BACKGROUND

The abuse of psychogenic drugs can lead to multiple health-related problems. Genetic and environmental vulnerabilities are factors in the emergence of substance use disorders. Empirical evidence regarding the gene-environment interaction in substance use is mixed. Summaries of the latest findings from a candidate gene approach will be useful for revealing the significance of particular gene contributions. Thus, we aim to identify different gene-environment interactions in patterns of substance use and investigate whether any effects trend notably across different genders and races.

METHODS

We reviewed published studies, until March 1, 2022, on substance use for candidate gene-environment interaction.

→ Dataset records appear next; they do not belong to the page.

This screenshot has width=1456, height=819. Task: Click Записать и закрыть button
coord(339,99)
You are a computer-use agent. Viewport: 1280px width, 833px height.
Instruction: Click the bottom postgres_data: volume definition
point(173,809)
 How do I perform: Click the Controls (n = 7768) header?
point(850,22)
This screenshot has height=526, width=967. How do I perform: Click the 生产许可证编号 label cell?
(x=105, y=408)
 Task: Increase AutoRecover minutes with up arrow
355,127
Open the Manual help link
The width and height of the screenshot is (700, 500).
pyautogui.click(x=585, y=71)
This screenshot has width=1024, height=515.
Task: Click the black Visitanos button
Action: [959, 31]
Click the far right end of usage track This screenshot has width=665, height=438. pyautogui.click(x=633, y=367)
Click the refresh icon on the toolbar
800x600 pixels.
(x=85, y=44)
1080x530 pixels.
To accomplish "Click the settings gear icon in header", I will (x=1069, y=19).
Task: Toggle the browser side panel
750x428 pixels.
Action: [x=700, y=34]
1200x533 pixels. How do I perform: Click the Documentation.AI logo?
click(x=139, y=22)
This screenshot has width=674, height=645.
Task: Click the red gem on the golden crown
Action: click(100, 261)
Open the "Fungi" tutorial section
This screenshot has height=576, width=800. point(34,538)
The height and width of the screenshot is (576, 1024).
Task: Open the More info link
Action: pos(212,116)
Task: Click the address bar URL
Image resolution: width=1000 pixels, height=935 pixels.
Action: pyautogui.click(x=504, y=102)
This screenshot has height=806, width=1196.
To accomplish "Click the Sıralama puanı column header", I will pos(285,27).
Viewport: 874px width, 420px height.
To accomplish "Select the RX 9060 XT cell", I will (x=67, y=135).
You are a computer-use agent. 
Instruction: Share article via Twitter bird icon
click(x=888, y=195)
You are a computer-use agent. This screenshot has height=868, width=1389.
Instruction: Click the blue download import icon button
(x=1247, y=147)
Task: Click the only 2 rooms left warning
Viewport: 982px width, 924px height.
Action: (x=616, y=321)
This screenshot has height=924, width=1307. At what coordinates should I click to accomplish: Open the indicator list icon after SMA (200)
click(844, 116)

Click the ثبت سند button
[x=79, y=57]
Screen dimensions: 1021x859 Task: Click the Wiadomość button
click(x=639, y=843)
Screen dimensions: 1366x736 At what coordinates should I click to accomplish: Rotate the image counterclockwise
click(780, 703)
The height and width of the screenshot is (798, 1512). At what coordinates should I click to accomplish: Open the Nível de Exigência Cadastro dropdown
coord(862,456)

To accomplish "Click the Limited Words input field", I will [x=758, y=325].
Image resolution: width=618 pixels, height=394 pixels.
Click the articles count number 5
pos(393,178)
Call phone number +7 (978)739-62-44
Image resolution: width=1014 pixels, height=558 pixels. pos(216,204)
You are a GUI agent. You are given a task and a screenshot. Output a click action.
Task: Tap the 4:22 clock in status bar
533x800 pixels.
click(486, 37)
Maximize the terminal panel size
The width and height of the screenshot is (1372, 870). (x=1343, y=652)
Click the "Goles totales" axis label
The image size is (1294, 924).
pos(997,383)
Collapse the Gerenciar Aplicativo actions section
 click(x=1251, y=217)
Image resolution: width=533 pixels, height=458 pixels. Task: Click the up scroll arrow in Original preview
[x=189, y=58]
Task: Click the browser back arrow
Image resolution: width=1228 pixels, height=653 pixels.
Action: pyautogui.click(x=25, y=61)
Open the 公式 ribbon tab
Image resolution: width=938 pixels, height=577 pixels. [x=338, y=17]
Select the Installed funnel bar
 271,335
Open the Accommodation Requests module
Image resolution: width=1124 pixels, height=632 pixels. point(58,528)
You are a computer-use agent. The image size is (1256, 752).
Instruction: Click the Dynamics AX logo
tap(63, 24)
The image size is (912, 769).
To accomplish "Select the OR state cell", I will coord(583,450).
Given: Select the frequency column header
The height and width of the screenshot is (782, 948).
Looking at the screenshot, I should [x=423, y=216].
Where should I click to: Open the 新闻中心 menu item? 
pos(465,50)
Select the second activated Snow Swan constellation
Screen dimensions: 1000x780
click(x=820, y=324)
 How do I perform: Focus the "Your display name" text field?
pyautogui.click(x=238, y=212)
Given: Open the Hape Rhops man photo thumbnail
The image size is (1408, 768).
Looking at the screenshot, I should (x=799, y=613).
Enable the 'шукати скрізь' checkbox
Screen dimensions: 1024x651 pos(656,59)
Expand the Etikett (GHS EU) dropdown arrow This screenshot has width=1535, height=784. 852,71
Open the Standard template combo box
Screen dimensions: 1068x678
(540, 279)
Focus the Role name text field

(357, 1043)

Basic demographics of the included studies, target genes, environmental factors, main findings, patterns of gene-environment interaction, and other relevant information were collected and summarized.

RESULTS

Among a total of 44 studies, 38 demonstrated at least one significant interaction effect. About 61.5% of studies on the 5-HTTLPR gene, 100% on the MAOA gene, 42.9% on the DRD2 gene, 50% on the DRD4 gene, 50% on the DAT gene, 80% on the CRHR1 gene, 100% on the OPRM1 gene, 100% on the GABRA1 gene, and 50% on the CHRNA gene had a significant gene-environment interaction effect. The diathesis-stress model represents a dominant interaction pattern (89.5%) in the studies with a significant interaction effect; the remaining significant effect on substance use is found in the differential susceptibility model. The social push and swing model were not reported in the included studies.

CONCLUSION

The gene-environment interaction research on substance use behavior is methodologically multidimensional, which causes difficulty in conducting pooled analysis, or stated differently-making it hard to identify single sources of significant influence over maladaptive patterns of drug taking. In decreasing the heterogeneity and facilitating future pooled analysis, researchers must (1) replicate the existing studies with consistent study designs and measures, (2) conduct power calculations to report gene-environment correlations, (3) control for covariates, and (4) generate theory-based hypotheses with factorial based experiments when designing future studies.